Assigned task ->
This task calls for copying each line below that contains "will".

(Stored records)

▬▬▬▬▬▬▬▬▬▬

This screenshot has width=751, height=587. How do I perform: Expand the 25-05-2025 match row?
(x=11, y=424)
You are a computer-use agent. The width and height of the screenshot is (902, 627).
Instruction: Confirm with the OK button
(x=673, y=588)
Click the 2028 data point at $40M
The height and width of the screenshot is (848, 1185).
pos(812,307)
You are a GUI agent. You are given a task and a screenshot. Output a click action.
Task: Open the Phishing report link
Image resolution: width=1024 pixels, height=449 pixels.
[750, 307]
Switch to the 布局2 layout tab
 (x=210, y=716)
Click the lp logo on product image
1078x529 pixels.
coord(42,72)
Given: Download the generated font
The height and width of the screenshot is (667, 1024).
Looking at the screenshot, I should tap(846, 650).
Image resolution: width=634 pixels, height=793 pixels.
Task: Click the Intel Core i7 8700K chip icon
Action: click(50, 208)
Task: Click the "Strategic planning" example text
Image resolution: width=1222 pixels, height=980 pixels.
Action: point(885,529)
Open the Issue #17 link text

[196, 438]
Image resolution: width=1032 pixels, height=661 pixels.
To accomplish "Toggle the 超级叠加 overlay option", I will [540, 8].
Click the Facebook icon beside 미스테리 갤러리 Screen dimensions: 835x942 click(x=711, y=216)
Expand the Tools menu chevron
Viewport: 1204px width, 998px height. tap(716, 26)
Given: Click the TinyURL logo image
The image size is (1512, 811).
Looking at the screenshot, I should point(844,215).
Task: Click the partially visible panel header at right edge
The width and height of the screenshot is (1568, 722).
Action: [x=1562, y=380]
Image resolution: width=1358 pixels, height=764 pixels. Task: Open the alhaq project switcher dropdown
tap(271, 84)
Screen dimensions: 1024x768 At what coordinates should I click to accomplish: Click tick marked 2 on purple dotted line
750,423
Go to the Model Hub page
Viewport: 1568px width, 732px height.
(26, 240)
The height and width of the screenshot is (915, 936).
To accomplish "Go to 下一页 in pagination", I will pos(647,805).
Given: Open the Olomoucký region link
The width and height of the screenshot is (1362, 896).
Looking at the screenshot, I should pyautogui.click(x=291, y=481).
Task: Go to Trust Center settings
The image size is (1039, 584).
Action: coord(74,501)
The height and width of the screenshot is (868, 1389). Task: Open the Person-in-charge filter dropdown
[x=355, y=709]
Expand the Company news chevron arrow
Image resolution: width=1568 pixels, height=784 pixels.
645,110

▬▬▬▬▬▬▬▬▬▬

Response below ->
To accomplish "Toggle the 超级叠加 overlay option", I will [540, 8].
To accomplish "Go to 下一页 in pagination", I will pos(647,805).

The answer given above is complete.